- _Verilen metin_:
◇ ◇ ◇ ◇ ◇
İki gün sonrası 16 Mart 1978 idi. Öğlenciydim. Her zamanki gibi, öğlen saatlerinde okulun ön kapısına geldim. Etrafta olağanüstü bir durum vardı. Her taraf polis kaynıyor ve bir koşturmaca yaşanıyordu. Bu tür görüntülere alışmış olmalıyım ki, hiçbir şey yokmuş gibi kapıdan içeriye girmeye kalktım. Bir polisin sert ve azarlayıcı uyarısıyla irkildim ve geri döndüm. Okulun kapalı olduğunu öğrenebilmiştim sadece. Etraftaki ürkütücü havayı iyice sezinledikten sonra oradan ayrıldım.
◇ ◇ ◇ ◇ ◇
- _Sağlanan veriler_:
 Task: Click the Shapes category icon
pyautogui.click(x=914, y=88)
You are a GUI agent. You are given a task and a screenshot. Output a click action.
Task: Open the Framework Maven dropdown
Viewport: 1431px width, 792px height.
◇ ◇ ◇ ◇ ◇
- _Verilen görev 1_:
16 Mart 1978 anısına göre anlatıcı, okulun ön kapısında okul hakkında neyi öğrenebilmişti?
- _Verilen görev 2_:
16 Mart 1978 anısını kaldığı yerden sürdürün.
Satırların metinle hiçbir ilgisi yoktur.

- _Görev çıktısı 1_:
Okulun kapalı olduğunu öğrenebilmişti.

- _Görev çıktısı 2_:
Sonradan öğrendiğime göre, benim okula gelmemden sadece 10 dakika önce gerçekleşen olay tam anlamıyla bir katliamdı. Katliam olarak da tarih sayfalarında yerini aldı. Toplu halde okula gelen solcu öğrenciler üzerine bomba atılmış, sonra da silahla taranmışlardı; 7 ölü, 41 yaralı vardı.

Bu olayla ilgili Mehmet Gül sorgulandı ve delil yetersizliğinden serbest bırakıldı.

Bu olay nedeniyle okulumuz geçici bir süre kapatıldı. Açıldığında yaşananlar ise çok daha trajikomikti;

Önceden olduğu gibi anfide solcu öğrenciler bir tarafta, sağcı öğrenciler bir tarafta oturuyorlar, ara boşluğun arka tarafında da polisler nöbet tutuyorlardı.

Solcu öğrenciler, yaşadıkları katliamın etkisiyle, intikam ateşiyle yanıyorlar, burunlarından soluyorlardı.

Bu durumun farkında olan ülkücülerin çoğu okula gelmemişlerdi, azınlıktaydılar.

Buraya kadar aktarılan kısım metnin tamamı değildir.